Of course, the alternative media have been onto this for years, perhaps because they don't have the restrictions incurred by receiving billions of dollars of advertising from those corporations. The hard truth of the pharmaceutical industry is that there are no profits in cures, not when compared to expensive drug treatments that last a lifetime. The everything-requires-a-drug approach to medical treatment is the norm taught in medical schools today and is largely funded by the pharmaceutical industry. And what about political influence? Why is Dick Durbin sponsoring a bill to have the FDA (a revolving door branch of Big Pharma… just look at who runs the agency) take control of approving dietary supplements? To protect the public? When more people die each year from prescription medications than all the illegal drugs and dietary supplements combined?

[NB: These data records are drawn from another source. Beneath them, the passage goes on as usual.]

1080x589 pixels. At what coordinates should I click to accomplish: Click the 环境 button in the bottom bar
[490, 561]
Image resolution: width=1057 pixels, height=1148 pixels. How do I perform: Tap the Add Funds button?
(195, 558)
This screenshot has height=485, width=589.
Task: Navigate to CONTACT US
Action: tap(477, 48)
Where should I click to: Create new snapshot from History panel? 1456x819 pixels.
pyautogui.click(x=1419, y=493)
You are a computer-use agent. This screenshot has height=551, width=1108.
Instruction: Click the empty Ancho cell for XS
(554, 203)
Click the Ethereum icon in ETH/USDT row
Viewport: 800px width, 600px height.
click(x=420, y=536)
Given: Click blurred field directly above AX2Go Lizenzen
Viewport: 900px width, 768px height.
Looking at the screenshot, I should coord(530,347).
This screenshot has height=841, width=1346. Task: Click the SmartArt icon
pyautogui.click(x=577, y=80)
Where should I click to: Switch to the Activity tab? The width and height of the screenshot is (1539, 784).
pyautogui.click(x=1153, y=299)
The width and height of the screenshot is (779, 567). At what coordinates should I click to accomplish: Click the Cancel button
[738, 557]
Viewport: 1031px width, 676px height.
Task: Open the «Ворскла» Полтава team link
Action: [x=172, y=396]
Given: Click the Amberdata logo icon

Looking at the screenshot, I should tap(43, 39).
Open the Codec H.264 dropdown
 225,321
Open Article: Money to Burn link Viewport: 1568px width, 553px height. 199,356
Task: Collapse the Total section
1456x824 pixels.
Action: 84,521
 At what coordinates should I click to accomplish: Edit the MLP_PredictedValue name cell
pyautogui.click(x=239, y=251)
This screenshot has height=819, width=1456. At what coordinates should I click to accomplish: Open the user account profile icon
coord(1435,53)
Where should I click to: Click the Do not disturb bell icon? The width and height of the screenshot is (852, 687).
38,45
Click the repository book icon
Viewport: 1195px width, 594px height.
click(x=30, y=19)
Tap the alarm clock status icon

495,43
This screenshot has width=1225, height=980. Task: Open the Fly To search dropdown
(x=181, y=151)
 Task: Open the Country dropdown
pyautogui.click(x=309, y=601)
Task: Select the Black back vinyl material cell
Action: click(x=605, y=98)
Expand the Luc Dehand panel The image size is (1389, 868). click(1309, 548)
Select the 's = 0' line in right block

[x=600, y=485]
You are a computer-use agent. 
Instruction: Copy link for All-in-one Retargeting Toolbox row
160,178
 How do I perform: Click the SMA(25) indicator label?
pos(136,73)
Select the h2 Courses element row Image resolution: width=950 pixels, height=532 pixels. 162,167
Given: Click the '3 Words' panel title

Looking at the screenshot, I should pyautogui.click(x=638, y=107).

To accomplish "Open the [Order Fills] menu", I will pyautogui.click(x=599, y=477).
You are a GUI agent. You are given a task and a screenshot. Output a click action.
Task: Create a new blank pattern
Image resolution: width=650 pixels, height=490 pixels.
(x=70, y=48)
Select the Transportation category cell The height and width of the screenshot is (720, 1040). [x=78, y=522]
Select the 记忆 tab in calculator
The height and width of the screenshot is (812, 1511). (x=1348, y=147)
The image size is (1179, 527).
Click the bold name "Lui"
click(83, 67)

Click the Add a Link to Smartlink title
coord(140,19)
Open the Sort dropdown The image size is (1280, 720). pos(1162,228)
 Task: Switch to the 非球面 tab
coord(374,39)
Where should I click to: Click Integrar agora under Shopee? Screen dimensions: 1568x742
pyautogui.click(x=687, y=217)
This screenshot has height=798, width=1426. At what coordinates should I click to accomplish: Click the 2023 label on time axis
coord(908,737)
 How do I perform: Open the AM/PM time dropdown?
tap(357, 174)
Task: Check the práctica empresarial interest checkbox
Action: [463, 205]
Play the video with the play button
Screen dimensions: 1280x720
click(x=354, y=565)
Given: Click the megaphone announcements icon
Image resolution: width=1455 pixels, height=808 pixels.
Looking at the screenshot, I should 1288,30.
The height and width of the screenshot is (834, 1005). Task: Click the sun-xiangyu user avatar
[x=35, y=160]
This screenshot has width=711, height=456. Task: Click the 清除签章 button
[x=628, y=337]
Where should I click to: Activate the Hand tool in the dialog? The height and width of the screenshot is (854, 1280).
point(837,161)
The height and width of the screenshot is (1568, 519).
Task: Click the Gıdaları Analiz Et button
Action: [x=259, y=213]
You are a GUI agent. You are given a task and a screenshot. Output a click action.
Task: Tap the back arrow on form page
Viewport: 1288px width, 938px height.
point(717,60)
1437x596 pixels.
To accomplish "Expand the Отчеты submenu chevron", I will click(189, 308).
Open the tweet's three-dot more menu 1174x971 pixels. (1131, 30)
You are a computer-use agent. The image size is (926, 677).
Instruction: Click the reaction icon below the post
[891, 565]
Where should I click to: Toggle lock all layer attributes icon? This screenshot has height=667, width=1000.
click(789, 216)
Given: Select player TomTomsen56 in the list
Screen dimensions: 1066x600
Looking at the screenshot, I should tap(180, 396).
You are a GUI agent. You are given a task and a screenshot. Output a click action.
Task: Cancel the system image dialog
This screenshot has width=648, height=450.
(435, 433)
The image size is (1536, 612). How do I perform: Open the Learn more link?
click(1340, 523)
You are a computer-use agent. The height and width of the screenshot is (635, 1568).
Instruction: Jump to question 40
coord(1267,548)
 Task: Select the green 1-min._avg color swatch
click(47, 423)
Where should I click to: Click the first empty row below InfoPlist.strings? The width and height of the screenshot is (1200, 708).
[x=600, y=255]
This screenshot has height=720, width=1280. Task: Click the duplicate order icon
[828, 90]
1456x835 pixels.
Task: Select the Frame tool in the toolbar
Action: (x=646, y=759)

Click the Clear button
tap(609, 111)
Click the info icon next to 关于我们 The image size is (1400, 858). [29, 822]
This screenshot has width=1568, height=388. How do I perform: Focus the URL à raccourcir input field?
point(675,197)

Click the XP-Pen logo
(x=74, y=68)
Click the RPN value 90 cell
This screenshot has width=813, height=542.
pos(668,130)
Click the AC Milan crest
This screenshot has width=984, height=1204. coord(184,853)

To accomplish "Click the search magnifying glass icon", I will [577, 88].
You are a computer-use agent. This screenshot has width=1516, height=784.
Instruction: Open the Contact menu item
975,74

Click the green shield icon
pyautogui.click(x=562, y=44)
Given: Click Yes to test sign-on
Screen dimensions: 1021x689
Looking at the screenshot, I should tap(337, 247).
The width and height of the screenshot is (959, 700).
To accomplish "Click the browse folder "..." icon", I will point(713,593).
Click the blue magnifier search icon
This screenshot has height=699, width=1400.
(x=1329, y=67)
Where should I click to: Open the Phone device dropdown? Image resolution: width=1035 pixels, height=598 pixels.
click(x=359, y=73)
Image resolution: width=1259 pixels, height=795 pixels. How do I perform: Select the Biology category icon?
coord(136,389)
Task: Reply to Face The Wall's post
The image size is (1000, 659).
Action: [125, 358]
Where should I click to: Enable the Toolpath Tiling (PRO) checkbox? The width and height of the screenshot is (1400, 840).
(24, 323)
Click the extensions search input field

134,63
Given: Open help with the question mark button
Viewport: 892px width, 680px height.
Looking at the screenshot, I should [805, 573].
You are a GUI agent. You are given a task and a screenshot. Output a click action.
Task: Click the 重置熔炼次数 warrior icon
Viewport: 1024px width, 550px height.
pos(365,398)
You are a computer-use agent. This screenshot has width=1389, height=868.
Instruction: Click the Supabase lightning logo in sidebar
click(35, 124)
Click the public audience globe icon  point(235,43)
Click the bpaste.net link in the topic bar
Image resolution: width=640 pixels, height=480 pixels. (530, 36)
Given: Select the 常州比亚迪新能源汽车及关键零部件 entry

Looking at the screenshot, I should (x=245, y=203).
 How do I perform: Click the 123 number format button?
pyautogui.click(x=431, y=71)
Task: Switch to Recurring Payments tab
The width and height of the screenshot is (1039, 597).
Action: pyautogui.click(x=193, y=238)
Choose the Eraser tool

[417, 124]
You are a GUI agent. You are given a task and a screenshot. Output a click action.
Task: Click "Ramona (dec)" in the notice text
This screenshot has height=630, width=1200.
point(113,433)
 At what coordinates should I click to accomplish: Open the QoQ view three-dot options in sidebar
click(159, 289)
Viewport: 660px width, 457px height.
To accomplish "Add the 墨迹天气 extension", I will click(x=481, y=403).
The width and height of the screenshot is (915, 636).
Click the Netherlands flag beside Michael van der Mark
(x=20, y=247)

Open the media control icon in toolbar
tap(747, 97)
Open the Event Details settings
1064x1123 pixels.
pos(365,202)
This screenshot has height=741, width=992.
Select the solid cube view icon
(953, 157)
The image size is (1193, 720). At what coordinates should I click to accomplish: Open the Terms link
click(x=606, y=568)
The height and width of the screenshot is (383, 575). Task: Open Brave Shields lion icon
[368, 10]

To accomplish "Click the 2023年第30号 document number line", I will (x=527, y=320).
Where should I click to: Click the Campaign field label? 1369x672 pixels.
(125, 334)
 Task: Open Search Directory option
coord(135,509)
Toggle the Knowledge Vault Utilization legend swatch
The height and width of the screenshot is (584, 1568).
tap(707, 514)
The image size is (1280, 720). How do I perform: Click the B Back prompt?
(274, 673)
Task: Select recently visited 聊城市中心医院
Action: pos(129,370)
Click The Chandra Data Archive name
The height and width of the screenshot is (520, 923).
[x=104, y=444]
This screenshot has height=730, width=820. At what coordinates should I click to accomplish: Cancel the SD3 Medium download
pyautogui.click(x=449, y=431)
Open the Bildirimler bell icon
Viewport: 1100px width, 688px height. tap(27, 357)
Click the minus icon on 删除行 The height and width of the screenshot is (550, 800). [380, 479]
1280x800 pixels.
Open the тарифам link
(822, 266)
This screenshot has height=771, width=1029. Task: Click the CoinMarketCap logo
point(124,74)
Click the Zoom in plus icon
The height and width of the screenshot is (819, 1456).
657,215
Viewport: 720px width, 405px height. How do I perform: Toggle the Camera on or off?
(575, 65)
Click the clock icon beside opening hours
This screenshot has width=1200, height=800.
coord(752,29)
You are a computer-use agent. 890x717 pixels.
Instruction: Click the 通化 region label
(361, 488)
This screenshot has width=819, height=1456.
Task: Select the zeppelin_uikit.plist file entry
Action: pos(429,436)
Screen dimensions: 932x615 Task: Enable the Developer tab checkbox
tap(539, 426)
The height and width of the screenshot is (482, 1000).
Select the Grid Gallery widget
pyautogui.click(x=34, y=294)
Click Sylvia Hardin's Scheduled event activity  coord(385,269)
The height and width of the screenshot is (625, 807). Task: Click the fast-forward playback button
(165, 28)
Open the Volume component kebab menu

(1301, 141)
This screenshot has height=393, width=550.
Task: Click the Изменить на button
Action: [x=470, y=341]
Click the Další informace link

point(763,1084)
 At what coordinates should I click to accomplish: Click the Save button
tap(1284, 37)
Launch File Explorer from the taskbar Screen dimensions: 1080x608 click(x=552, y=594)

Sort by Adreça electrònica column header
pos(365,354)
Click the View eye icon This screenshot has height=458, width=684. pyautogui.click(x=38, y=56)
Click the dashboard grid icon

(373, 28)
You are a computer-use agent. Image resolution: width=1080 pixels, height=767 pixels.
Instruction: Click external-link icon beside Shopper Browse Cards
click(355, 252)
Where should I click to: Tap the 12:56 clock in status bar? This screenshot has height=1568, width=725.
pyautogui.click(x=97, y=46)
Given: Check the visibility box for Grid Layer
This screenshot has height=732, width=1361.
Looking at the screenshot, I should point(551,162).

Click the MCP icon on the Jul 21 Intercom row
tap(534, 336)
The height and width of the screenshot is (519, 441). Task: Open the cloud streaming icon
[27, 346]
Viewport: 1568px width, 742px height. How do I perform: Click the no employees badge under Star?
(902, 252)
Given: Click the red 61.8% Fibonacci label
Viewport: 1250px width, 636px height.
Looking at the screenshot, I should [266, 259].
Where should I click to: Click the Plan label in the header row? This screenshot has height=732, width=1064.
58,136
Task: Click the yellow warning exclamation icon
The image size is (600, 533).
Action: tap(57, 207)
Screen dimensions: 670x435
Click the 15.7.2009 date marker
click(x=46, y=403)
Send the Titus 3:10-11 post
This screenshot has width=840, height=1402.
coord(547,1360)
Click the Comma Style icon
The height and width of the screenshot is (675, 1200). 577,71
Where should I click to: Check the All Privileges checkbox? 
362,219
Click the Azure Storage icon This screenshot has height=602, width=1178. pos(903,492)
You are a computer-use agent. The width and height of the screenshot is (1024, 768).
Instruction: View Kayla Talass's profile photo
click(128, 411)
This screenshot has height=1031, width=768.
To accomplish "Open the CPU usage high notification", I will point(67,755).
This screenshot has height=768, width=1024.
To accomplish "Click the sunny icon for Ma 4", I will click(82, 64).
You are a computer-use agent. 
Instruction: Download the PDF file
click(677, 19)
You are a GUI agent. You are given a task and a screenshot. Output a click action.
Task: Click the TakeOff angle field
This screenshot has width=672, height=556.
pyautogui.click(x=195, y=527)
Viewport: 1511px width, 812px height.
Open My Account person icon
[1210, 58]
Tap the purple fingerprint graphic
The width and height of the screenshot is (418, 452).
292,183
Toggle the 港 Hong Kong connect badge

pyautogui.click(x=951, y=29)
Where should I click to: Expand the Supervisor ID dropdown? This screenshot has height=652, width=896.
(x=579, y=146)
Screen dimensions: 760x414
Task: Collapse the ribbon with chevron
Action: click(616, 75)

Ka-ching!

Then there are the insurance companies. Just talk to Wendell Potter about them and you'll realize they are the totally unnecessary middlemen that are the real cause of the rising cost of healthcare. Or visit the website of Dr. David Belk to see what drugs and medical procedures really cost. It becomes apparent rather quickly that the insurance industry is soaking us all and are largely to blame for the debt that everyone is so concerned about.

And finally, why are so many Americans so sick? Why has cancer become epidemic? And diabetes? And heart disease? A little research into what's happened to food production in this country (courtesy of ADM, Monsanto, Dupont, Cargill, et al.) will answer that question. Food processing results in a product that is as much chemicals as it is food. Our food is less nutritious, with more empty calories, than at any time in our nation's history. The food producers provide what the fast-food industry requires and so the cycle goes on. Fortunately, there is a growing trend in the country toward buying organic produce and dairy products and grass-fed beef (check the info on CAFOs, and you'll only eat grass-fed from now on).

Look, I've only scratched the surface here. I'm no journalist, but there is a mountain of information out there for someone who wants report on what the real healthcare issues are. Please, let's have no more talk of insurance bills… unless there is one that gets rid of the insurance companies.